Lessons from Los Angeles: Top Takeaways from the TV Academy (Part Two)
Each year, the Television Academy of Arts & Sciences Foundation gathers twenty faculty from all over the U.S. and gives them incredible access to studio executives, writers, directors, editors, producers, attorneys, and SFX artists…with daily field trips to studio lots and live sets thrown in. We were fortunate enough to take part in this year’s Foundation Faculty Seminar, and wanted to share with Antenna readers some of what we gleaned during this whirlwind week:
7. The New Target Demographic to Reach is the Co-Viewing Audience.
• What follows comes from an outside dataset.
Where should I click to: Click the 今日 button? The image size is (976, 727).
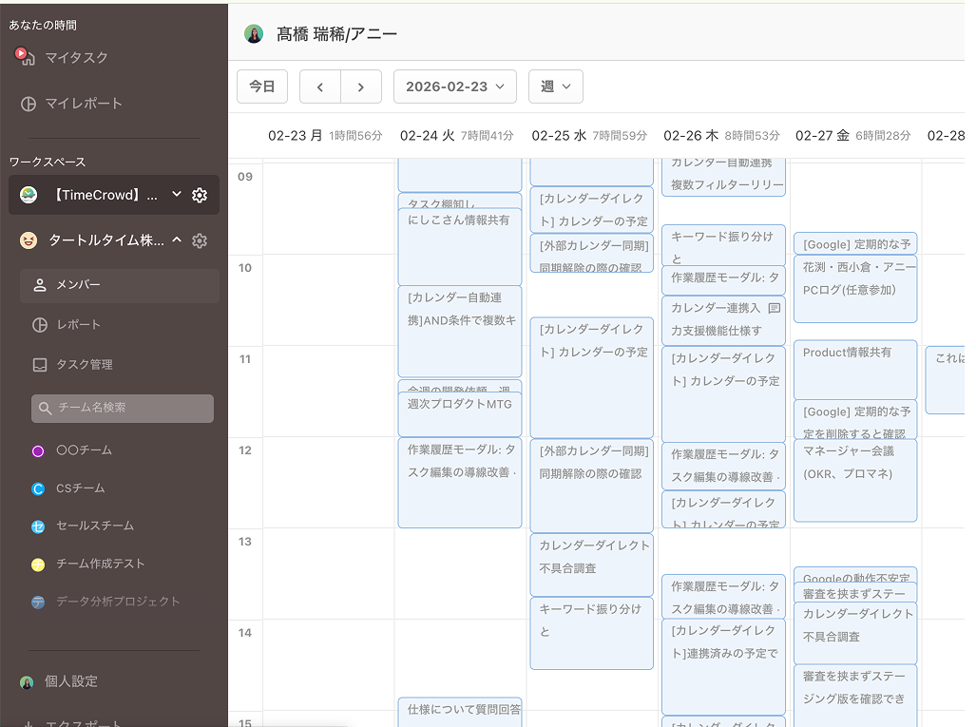[x=261, y=86]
Creators and network executives are looking out for shows that parents and kids can watch together. Game show guru Bob Boden of The Hub (a game show network that is a joint venture of Discovery and Hasbro) talked about how important it is to build contestants as characters, and establish a connection between them and the audience on newer game shows–lessons they learned from reality TV programming.
8. A 40-Person Conference Call Will Crash the Telephone System
If you want to see a showrunner get upset, bring up the topic of middle management. Taking notes from network executives is apparently one of the least enjoyable parts of a showrunner’s job. While sometimes a note is useful, writers usually experience notes as layers and layers of interference with their vision. One showrunner found himself on a 40-person conference call with MBA’s from both coasts who were suggesting changes in dialogue and reaction shots. There seems to be an inverse relationship between the amount of money a showrunner makes for a network, and the amount of attention they pay to the notes.
9. Channel the Boss.
Everyone in the writers room has a job because they are a gifted mimic of the series creator and his/her vision. The job of the comedy writer is not to write what he or she thinks is funny, but what the other writers in the room think is funny. The idea is to channel the showrunner’s voice. You must also learn and then follow writers room etiquette–unless you are as gifted as, say, Matt Weiner, and then you can piss off everyone in The Sopranos writers room and somehow still keep your job.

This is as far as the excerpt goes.